● **Data in this exercise**
----

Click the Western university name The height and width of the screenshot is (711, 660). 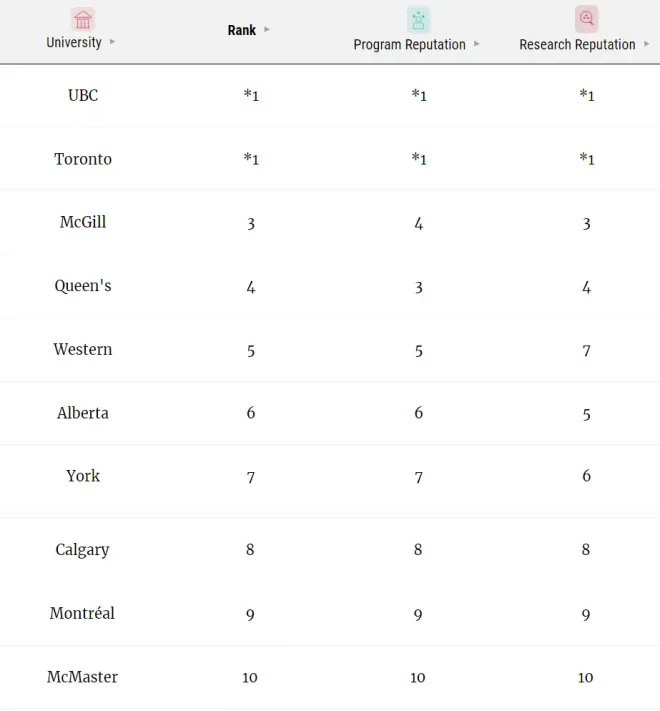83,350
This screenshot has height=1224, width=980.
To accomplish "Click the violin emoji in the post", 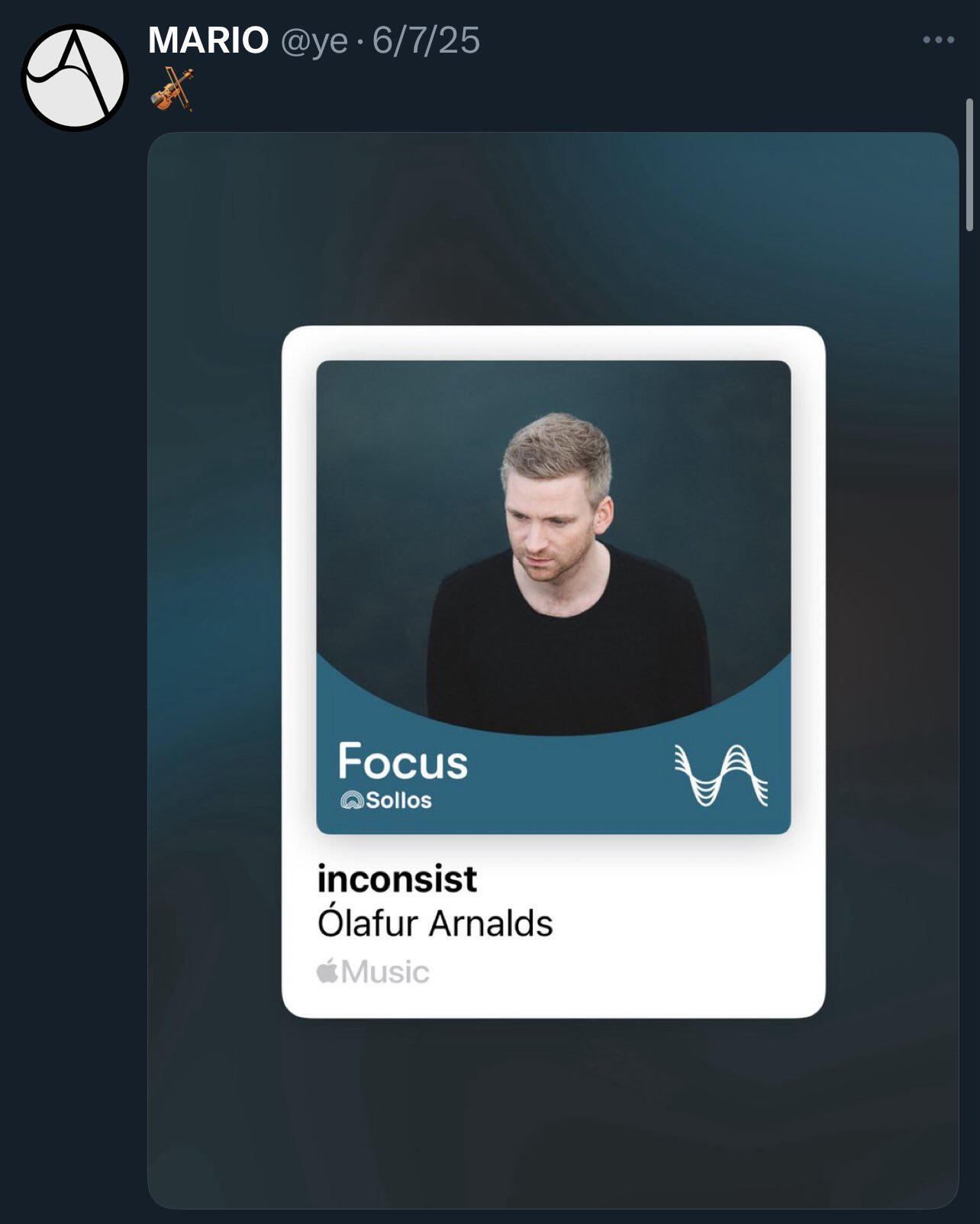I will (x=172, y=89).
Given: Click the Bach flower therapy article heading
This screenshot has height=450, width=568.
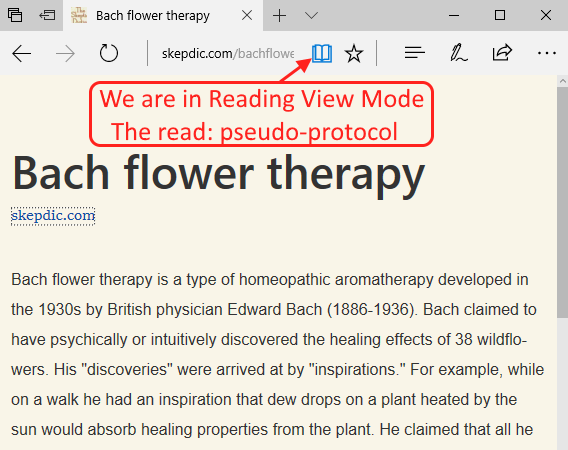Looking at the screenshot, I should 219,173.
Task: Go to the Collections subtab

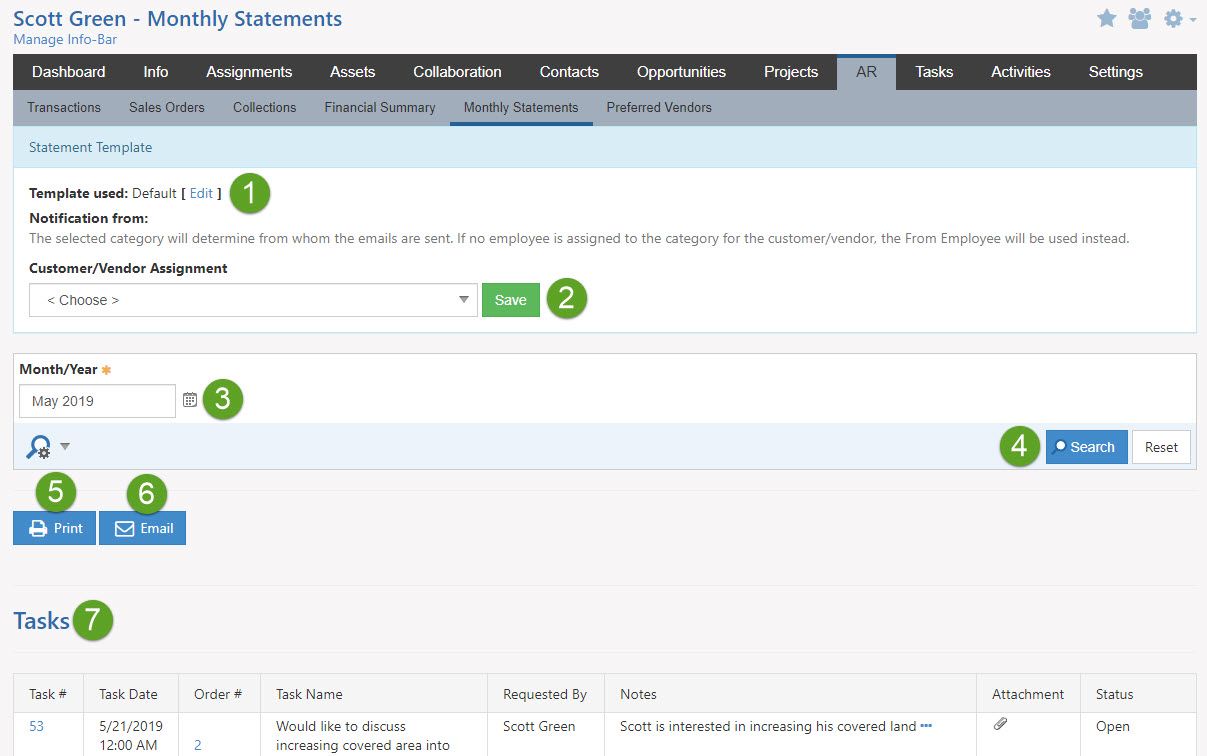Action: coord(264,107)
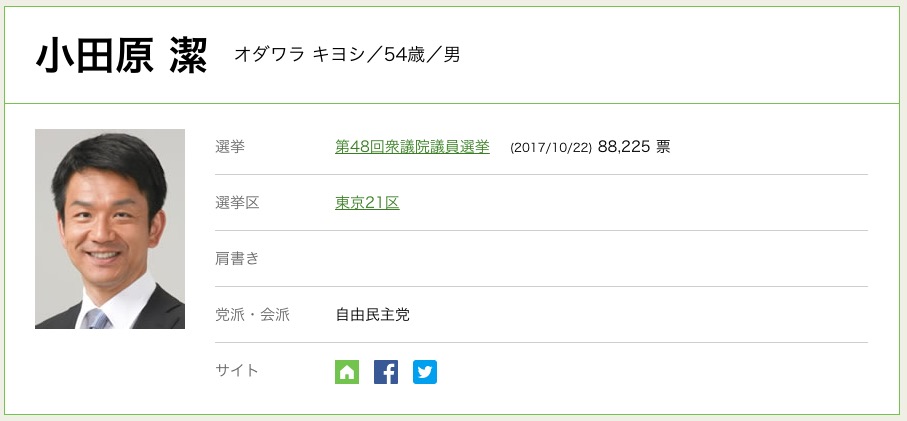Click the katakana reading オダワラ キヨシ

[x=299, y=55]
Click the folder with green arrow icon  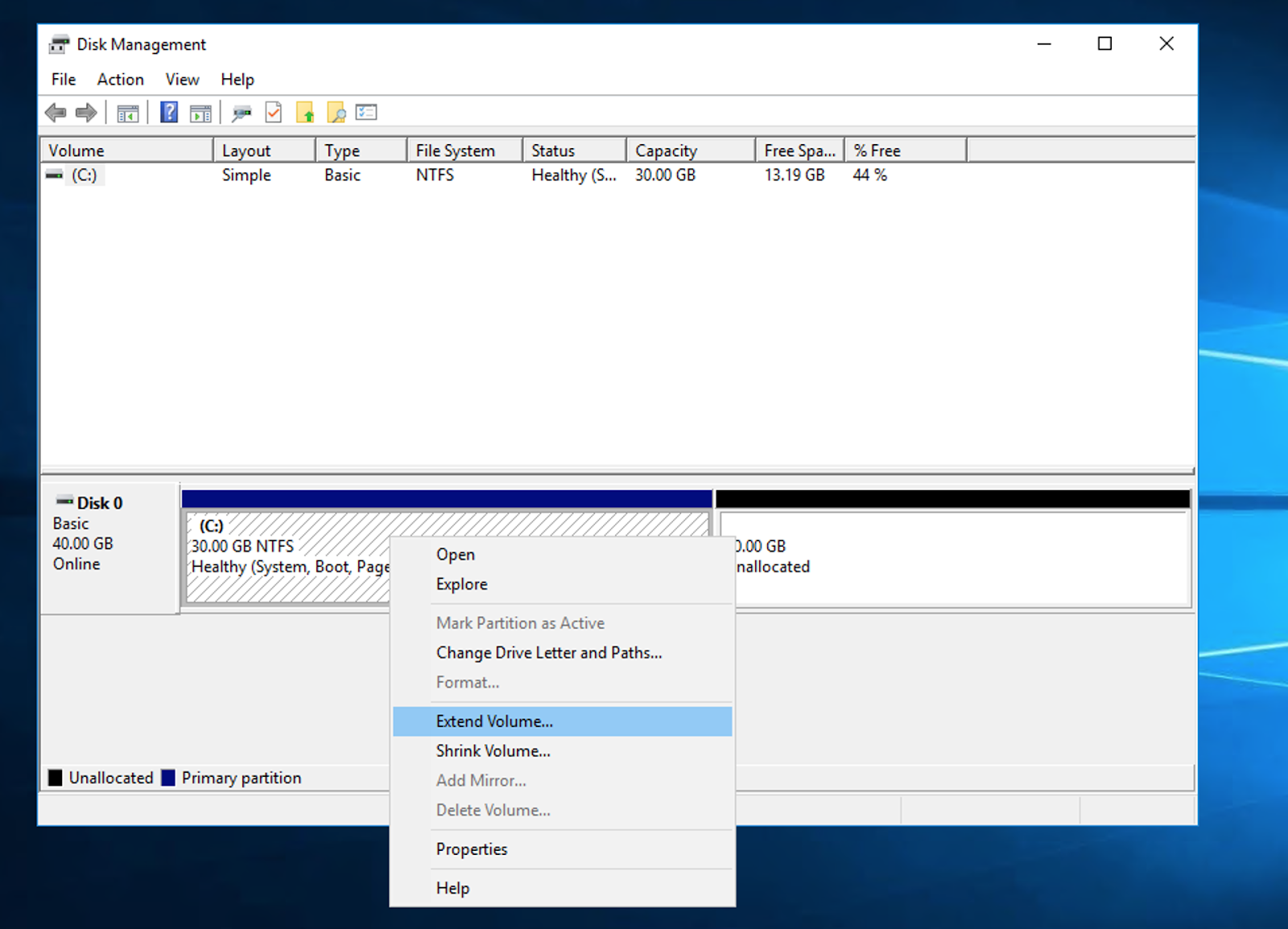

----

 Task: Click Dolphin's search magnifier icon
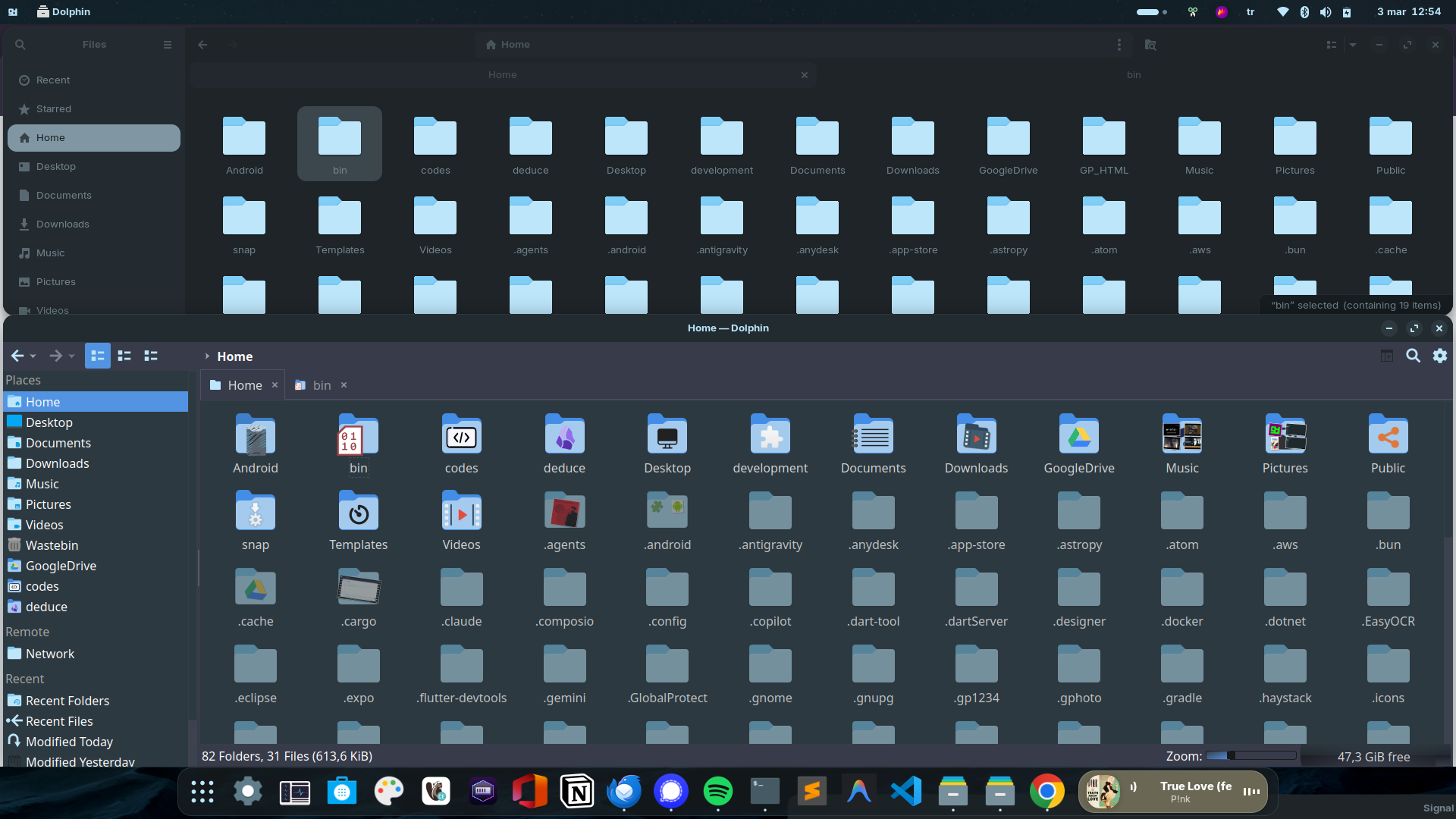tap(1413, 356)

----

● **Problem requirements**
Reproduce the listing starting with the line with "Task: Go to the Collections subtab" and going on through the line with "Click the folder with green arrow icon", renaming "folder" to "directory" and keeping everything else unchanged. Leave the pictures out of your answer.

● **Final result**
Task: Go to the Collections subtab

Action: coord(264,107)
Click the katakana reading オダワラ キヨシ

[x=299, y=55]
Click the directory with green arrow icon  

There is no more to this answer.